On 19 March 2024, the Government introduced draft legislation in the House of Lords, in the form of the Litigation Funding Agreements (Enforceability) Bill (HL Bill 56) (the Bill), to address the impact of the Supreme Court’s majority ruling in the PACCAR 1 case in July 2023 that litigation funding agreements (LFAs) may be damages-based agreements (DBAs) and thus unenforceable: 

  • insofar as they relate to opt-out collective proceedings before the Competition Appeal Tribunal; or
  • if they relate to other proceedings, if and to the extent they do not comply with the requirements of the Damages-Based Agreement Regulations 2013 (which restrict the return to the funder where calculated as a percentage of recovered damages). 

The ruling in PACCAR had run counter to broadly-held views in the litigation funding market that LFAs were not DBAs. Lord Chancellor Alex Chalk MP announced on 4 March that focused legislation was coming to address the resulting uncertainty caused, and the draft Litigation Funding Agreements (Enforceability) Bill and explanatory notes have now been unveiled.

The legislative proposal is short and simple: it introduces an amendment to the definition in section 58AA the Courts and Legal Services Act 1990 of a damages-based agreement.
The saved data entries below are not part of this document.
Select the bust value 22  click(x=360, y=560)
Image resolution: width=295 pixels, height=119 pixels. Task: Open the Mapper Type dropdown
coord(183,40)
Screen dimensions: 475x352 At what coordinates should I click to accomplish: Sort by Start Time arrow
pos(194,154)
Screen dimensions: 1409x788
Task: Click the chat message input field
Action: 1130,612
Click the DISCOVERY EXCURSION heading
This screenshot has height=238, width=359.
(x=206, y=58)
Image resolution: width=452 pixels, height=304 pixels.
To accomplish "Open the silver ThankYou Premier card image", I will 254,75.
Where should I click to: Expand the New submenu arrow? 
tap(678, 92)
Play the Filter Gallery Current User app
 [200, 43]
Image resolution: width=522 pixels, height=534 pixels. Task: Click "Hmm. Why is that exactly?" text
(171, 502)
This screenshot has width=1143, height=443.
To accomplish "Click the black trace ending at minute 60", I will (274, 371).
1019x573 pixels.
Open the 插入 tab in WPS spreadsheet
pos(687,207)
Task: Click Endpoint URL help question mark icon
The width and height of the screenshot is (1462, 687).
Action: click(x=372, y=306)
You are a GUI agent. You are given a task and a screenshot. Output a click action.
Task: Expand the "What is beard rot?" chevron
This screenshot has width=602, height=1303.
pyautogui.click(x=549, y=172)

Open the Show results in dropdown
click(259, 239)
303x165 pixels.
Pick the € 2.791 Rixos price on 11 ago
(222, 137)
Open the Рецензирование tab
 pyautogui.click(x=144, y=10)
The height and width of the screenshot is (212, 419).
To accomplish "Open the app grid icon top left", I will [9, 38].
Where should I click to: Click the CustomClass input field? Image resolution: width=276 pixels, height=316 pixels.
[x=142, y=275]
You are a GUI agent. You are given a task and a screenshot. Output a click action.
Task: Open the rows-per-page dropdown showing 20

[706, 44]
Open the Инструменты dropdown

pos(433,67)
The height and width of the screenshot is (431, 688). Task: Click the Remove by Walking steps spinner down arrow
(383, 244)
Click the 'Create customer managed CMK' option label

A new subsection (3)(aa) will provide that “an agreement is not a damages-based agreement if or to the extent that it is a litigation funding agreement”. A new sub-section (3A) will then define a litigation funding agreement for these purposes. 

There had been speculation as to whether and how the legislation would have retroactive effect. Sub-section four of the draft Bill provides that the amendments it introduces will indeed be treated as always having had effect. 

The Government’s intention behind the legislative proposal is that it should: 

  1. reverse the effect of the Supreme Court’s PACCAR ruling that litigation funding agreements are damages-based agreements (and outstanding satellite disputes about the enforceability on this basis of funding agreements in other cases should therefore also fall away); and
  2. resolve uncertainty caused by the PACCAR ruling in this regard in the litigation funding market and in relation to current and past funded litigation. 

We and many others will watch the Bill’s passage through Parliament with interest.

1R (on the application of PACCAR Inc and others) v Competition Appeal Tribunal and others [2023] UKSC 28 (which concerned an underlying claim against truck manufacturers regarding anti-competitive behaviour).